Rollout for the GitHub mandatory two-factor authorization will be gradual
GitHub mandatory two-factor authorization has been announced earlier this week as the global software supply chain is forcing its users to use the security feature starting on March 13. GitHub will be enforcing more users later this year, but they first want to scale on a small number of accounts first. Before the end of 2023, GitHub 2FA will be required for all users.
2FA is a form of multi-factor authentication. It adds a layer of security to ensure that it is only you that is using your username and password to access your account. After inputting your login information from one device, a code is delivered to another device you own. From there you are able to authenticate your identity.
“If your account is selected for enrollment, you will be notified via email and see a banner on GitHub.com, asking you to enroll,” the company wrote in a blog post about the GitHub mandatory two-factor authorization. “You’ll have 45 days to configure 2FA on your account—before that date nothing will change about using GitHub except for the reminders.”

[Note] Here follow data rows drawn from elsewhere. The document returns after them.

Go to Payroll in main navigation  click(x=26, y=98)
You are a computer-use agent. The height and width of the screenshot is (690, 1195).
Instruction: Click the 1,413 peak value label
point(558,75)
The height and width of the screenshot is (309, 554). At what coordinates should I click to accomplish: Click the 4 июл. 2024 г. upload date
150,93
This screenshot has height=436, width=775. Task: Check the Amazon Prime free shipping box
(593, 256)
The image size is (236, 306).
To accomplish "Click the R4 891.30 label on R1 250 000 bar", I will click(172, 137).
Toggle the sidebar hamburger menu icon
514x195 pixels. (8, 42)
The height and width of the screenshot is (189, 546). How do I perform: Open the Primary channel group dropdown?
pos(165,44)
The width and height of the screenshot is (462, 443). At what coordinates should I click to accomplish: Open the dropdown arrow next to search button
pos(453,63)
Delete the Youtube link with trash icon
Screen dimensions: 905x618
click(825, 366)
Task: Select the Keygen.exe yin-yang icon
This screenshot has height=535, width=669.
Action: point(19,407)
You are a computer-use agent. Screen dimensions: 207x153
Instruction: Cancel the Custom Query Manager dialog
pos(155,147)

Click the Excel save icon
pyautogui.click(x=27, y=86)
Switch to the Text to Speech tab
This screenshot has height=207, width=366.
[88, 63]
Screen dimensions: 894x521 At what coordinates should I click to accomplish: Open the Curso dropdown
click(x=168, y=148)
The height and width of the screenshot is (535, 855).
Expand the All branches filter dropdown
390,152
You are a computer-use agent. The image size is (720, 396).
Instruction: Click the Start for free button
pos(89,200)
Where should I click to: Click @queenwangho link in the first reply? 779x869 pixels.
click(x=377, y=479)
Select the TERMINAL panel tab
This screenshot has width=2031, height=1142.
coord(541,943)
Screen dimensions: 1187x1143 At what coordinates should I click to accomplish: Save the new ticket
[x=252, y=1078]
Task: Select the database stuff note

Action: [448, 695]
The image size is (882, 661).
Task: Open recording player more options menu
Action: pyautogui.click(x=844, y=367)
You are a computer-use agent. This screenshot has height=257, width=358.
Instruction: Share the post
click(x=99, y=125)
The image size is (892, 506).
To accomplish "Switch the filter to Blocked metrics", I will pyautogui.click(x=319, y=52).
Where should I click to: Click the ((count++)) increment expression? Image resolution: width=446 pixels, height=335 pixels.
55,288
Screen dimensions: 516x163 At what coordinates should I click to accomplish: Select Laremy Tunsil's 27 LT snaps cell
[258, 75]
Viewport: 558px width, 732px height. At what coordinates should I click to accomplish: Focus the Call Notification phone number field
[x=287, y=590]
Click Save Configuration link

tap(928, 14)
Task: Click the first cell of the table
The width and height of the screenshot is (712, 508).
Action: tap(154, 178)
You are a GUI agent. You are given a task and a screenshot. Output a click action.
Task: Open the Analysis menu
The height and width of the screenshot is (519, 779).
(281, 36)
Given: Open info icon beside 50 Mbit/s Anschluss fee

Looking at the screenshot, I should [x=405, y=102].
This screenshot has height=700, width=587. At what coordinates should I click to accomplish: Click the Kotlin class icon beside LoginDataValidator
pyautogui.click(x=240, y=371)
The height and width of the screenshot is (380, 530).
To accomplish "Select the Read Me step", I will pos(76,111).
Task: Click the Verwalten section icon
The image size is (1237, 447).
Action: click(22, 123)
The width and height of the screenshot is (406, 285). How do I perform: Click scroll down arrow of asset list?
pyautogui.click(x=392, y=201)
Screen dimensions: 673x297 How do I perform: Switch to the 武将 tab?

After this time, if users still haven’t activated the GitHub 2FA feature, they will be prevented from accessing all of the features of their account until 2FA has been set up. Nonetheless, GitHub will inform users of how much time is still remaining to avoid any unpleasantries.
The GitHub Mandatory two-factor authorization was first announced to the public last year in May and December 2022, citing the risk of hackers attacking the software supply chain. GitHub has also provided a guide on configuring 2FA and how to recover your account in the case a device is lost or stolen.